With things like this, gauge is the most important part. On the original pattern, find out what the gauge measurements are. Measure the baby dolls that you are knitting for, then calculate how many stitches per inch and rows per inch that you would need. Make sure to read the original pattern thoroughly, and mark out where all the shaping elements would be. Plug in the appropriate numbers from your 12" baby measurements. Your modified garments are going to be narrower and shorter than the originals, which means you may need to try things a couple of times to make sure that the shaping happens in the right spots.
The other option is that you could just go freestyle and design your own baby doll clothing! The freestyle is definitely more fun... :-) Good luck , and I hoped this helped/made sense. It works in my mind but putting it in words is harder! :-)
At least this is more info than I've found anywhere else. Thank you so much and I will give it a try. I have done freestyle but only very basic, nothing like some of the beautiful patterns I've found, ie designs by Malfrid Gausel. And she doesn't design for less than 18 inch dolls. Thanks again.
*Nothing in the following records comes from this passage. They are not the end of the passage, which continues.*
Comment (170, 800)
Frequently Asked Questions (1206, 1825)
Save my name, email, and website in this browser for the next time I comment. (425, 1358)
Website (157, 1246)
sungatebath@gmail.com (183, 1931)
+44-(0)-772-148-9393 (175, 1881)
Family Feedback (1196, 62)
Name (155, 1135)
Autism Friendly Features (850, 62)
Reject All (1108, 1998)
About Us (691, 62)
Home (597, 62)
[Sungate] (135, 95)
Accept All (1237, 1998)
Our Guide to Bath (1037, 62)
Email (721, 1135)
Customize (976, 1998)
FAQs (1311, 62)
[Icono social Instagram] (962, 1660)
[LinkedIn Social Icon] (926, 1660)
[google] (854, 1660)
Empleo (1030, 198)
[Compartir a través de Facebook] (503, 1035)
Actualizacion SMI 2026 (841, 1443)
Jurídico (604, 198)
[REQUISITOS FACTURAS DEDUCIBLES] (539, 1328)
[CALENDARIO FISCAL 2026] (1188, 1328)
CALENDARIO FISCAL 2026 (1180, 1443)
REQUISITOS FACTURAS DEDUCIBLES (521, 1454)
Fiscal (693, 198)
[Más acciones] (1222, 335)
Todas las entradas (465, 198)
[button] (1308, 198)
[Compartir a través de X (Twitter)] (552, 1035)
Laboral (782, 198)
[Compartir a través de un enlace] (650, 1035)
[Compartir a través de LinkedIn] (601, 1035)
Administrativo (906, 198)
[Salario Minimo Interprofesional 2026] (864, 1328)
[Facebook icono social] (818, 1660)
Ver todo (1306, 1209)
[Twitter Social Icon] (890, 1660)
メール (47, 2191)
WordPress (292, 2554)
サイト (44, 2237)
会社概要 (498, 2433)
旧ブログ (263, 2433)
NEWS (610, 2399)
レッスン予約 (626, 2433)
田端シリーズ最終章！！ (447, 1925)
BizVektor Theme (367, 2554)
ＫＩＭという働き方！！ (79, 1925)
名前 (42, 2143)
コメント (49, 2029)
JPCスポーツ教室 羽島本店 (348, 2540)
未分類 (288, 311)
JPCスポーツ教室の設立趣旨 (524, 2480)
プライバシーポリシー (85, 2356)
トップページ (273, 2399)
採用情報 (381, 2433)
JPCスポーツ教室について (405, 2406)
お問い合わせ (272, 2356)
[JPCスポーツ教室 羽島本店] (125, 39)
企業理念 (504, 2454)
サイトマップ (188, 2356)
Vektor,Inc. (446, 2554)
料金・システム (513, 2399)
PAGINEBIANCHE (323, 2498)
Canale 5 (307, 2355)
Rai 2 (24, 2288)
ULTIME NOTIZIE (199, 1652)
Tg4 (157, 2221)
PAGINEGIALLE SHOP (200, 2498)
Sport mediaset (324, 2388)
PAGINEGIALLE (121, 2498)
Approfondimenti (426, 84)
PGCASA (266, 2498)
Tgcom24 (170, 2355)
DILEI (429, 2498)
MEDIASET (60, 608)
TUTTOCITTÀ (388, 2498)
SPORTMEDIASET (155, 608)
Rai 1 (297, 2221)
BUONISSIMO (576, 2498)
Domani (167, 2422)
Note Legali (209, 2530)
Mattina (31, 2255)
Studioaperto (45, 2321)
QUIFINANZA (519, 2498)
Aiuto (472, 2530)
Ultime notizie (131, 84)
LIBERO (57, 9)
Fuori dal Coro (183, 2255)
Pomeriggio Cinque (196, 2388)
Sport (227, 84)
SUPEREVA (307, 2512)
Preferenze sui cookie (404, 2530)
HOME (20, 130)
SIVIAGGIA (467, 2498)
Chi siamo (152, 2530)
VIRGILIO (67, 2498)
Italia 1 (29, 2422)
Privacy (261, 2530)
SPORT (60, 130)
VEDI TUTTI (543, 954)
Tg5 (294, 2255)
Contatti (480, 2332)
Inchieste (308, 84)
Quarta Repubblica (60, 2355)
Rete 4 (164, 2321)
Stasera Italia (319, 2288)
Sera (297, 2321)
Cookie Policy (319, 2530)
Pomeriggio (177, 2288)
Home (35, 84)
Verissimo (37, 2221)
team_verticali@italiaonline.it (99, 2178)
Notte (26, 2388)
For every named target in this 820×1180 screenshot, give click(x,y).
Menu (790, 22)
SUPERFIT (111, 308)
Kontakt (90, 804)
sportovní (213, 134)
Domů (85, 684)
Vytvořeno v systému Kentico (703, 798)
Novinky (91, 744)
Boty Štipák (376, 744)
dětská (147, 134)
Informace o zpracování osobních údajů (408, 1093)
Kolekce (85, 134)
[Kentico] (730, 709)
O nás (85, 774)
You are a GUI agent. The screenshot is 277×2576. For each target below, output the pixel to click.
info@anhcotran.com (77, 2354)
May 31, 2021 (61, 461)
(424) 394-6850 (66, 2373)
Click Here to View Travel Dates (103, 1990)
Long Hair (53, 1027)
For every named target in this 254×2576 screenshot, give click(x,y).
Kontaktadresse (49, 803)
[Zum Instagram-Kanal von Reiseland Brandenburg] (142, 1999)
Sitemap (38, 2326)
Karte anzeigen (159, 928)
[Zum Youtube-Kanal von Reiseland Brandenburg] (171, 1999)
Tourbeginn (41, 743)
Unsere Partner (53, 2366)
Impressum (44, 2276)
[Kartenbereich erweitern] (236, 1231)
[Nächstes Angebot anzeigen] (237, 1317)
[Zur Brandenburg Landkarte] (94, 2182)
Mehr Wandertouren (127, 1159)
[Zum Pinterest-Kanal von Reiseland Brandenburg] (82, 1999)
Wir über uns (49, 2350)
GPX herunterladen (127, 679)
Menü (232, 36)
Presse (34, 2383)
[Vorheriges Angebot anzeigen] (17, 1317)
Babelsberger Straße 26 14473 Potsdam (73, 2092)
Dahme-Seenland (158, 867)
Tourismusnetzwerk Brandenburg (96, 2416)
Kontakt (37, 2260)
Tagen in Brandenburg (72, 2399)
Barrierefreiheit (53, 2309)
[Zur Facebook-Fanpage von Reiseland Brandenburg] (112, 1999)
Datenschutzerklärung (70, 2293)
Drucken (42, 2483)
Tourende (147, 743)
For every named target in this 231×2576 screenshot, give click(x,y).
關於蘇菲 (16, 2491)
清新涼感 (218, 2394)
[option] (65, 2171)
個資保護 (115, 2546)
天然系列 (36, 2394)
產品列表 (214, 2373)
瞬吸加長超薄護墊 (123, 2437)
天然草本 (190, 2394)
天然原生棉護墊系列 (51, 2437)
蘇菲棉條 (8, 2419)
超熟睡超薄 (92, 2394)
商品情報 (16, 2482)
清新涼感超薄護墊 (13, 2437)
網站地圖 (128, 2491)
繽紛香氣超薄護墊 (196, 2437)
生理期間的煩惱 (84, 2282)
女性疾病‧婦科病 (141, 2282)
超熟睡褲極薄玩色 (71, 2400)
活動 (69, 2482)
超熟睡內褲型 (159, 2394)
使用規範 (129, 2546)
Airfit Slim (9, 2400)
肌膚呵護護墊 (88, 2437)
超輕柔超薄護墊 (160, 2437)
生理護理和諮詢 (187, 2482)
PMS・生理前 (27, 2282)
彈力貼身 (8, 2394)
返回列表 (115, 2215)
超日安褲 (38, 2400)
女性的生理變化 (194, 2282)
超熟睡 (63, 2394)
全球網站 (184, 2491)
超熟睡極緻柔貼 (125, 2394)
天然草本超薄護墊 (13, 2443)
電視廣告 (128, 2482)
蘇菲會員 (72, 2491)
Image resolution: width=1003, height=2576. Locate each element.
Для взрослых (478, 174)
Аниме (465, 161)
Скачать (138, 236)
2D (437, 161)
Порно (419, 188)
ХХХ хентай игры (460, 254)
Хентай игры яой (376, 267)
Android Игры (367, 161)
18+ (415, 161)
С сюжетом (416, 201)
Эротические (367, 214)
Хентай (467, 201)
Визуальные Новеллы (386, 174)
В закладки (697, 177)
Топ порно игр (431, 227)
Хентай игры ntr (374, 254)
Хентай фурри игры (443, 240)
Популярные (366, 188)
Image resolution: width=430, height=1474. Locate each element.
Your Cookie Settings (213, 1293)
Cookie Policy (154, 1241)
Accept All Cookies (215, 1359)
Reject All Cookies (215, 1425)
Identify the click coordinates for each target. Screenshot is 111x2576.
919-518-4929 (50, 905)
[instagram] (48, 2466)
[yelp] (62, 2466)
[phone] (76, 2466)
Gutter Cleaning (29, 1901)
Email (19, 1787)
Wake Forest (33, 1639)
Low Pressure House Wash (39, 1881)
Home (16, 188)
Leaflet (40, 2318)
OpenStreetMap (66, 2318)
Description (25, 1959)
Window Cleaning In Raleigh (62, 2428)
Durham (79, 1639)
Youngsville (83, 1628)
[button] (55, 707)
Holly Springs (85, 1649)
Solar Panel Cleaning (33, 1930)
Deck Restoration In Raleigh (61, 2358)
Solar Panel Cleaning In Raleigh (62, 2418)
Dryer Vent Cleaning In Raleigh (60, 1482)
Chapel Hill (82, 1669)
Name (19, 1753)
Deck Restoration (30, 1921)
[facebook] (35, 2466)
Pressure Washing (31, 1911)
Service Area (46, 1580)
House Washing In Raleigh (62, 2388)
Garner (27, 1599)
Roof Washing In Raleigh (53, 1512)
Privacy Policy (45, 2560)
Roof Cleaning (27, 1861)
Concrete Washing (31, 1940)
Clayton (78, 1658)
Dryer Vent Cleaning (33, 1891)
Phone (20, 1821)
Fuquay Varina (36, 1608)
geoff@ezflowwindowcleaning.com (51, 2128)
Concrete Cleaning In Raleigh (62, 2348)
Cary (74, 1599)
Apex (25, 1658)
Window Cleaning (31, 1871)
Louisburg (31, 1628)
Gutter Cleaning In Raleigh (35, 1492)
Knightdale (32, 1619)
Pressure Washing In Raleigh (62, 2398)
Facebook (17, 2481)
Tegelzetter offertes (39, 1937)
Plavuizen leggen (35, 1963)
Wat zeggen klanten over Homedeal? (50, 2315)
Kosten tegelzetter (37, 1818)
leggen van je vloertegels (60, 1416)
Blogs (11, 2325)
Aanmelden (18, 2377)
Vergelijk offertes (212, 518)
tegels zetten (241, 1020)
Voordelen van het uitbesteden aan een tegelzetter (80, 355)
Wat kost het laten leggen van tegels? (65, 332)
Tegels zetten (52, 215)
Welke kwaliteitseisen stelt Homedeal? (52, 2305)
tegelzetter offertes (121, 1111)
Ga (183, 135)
To expand on the idea of adjusting the gauge, consider also knitting at a finer gauge. For instance, if the original pattern uses worsted (category 4) try using DK or sport weight (categories 3 and 2) or even sock/fingering weight (category 1).
Most of my doll clothing is for 16 or 12 inch fashion dolls and I adapt human patterns for them. I use mostly sock weight for adapting chunky knits and lace weight and threads for adapting worsted and finer patterns. I still end up having to reduce stitch counts but by knitting with a finer gauge I preserve some of the scale of the pattern and have more room for adjusting the fit.